= Records to process =
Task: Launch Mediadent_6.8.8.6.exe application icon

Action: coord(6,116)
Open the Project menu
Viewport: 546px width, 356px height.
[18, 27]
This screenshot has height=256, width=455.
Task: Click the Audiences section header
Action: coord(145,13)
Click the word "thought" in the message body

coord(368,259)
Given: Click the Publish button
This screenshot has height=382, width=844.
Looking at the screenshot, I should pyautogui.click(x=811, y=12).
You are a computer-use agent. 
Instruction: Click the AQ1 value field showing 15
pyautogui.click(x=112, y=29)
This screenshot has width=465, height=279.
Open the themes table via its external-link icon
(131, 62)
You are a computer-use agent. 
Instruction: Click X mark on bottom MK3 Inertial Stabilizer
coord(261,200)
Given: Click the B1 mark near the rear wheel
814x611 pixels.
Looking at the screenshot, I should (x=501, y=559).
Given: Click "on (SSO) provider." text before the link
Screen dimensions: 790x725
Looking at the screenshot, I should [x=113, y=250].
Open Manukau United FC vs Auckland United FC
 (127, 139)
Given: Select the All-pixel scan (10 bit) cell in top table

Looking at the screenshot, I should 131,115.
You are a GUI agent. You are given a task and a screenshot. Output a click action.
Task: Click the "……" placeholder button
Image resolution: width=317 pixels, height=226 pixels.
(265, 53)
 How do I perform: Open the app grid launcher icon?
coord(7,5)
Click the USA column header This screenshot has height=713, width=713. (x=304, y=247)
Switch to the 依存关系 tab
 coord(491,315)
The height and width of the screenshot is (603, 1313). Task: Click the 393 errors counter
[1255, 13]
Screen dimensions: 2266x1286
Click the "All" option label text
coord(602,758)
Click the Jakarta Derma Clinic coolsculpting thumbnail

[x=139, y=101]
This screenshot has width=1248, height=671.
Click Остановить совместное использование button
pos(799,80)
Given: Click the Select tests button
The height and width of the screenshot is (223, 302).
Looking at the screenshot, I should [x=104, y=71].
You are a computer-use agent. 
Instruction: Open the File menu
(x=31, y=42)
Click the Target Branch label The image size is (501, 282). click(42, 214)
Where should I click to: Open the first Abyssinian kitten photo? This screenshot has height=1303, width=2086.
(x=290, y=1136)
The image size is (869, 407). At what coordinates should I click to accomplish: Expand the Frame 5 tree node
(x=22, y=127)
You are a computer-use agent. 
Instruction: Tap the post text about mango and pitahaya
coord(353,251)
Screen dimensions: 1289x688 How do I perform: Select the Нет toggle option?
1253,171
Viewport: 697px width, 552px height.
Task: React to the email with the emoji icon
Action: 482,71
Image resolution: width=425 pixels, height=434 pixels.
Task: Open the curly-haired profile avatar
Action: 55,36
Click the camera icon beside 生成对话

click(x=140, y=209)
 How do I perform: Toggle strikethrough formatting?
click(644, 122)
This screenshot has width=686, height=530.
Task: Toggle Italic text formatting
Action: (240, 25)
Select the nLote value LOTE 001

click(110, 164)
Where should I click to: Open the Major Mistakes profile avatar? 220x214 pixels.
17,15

= What you have to do =
The records above are to be repeated exactly, in their entirety.

= Written response =
Task: Launch Mediadent_6.8.8.6.exe application icon

Action: coord(6,116)
Open the Project menu
Viewport: 546px width, 356px height.
[18, 27]
This screenshot has height=256, width=455.
Task: Click the Audiences section header
Action: coord(145,13)
Click the word "thought" in the message body

coord(368,259)
Given: Click the Publish button
This screenshot has height=382, width=844.
Looking at the screenshot, I should pyautogui.click(x=811, y=12).
You are a computer-use agent. 
Instruction: Click the AQ1 value field showing 15
pyautogui.click(x=112, y=29)
This screenshot has width=465, height=279.
Open the themes table via its external-link icon
(131, 62)
You are a computer-use agent. 
Instruction: Click X mark on bottom MK3 Inertial Stabilizer
coord(261,200)
Given: Click the B1 mark near the rear wheel
814x611 pixels.
Looking at the screenshot, I should (x=501, y=559).
Given: Click "on (SSO) provider." text before the link
Screen dimensions: 790x725
Looking at the screenshot, I should [x=113, y=250].
Open Manukau United FC vs Auckland United FC
 (127, 139)
Given: Select the All-pixel scan (10 bit) cell in top table

Looking at the screenshot, I should 131,115.
You are a GUI agent. You are given a task and a screenshot. Output a click action.
Task: Click the "……" placeholder button
Image resolution: width=317 pixels, height=226 pixels.
(265, 53)
 How do I perform: Open the app grid launcher icon?
coord(7,5)
Click the USA column header This screenshot has height=713, width=713. (x=304, y=247)
Switch to the 依存关系 tab
 coord(491,315)
The height and width of the screenshot is (603, 1313). Task: Click the 393 errors counter
[1255, 13]
Screen dimensions: 2266x1286
Click the "All" option label text
coord(602,758)
Click the Jakarta Derma Clinic coolsculpting thumbnail

[x=139, y=101]
This screenshot has width=1248, height=671.
Click Остановить совместное использование button
pos(799,80)
Given: Click the Select tests button
The height and width of the screenshot is (223, 302).
Looking at the screenshot, I should [x=104, y=71].
You are a computer-use agent. 
Instruction: Open the File menu
(x=31, y=42)
Click the Target Branch label The image size is (501, 282). click(42, 214)
Where should I click to: Open the first Abyssinian kitten photo? This screenshot has height=1303, width=2086.
(x=290, y=1136)
The image size is (869, 407). At what coordinates should I click to accomplish: Expand the Frame 5 tree node
(x=22, y=127)
You are a computer-use agent. 
Instruction: Tap the post text about mango and pitahaya
coord(353,251)
Screen dimensions: 1289x688 How do I perform: Select the Нет toggle option?
1253,171
Viewport: 697px width, 552px height.
Task: React to the email with the emoji icon
Action: 482,71
Image resolution: width=425 pixels, height=434 pixels.
Task: Open the curly-haired profile avatar
Action: 55,36
Click the camera icon beside 生成对话

click(x=140, y=209)
 How do I perform: Toggle strikethrough formatting?
click(644, 122)
This screenshot has width=686, height=530.
Task: Toggle Italic text formatting
Action: (240, 25)
Select the nLote value LOTE 001

click(110, 164)
Where should I click to: Open the Major Mistakes profile avatar? 220x214 pixels.
17,15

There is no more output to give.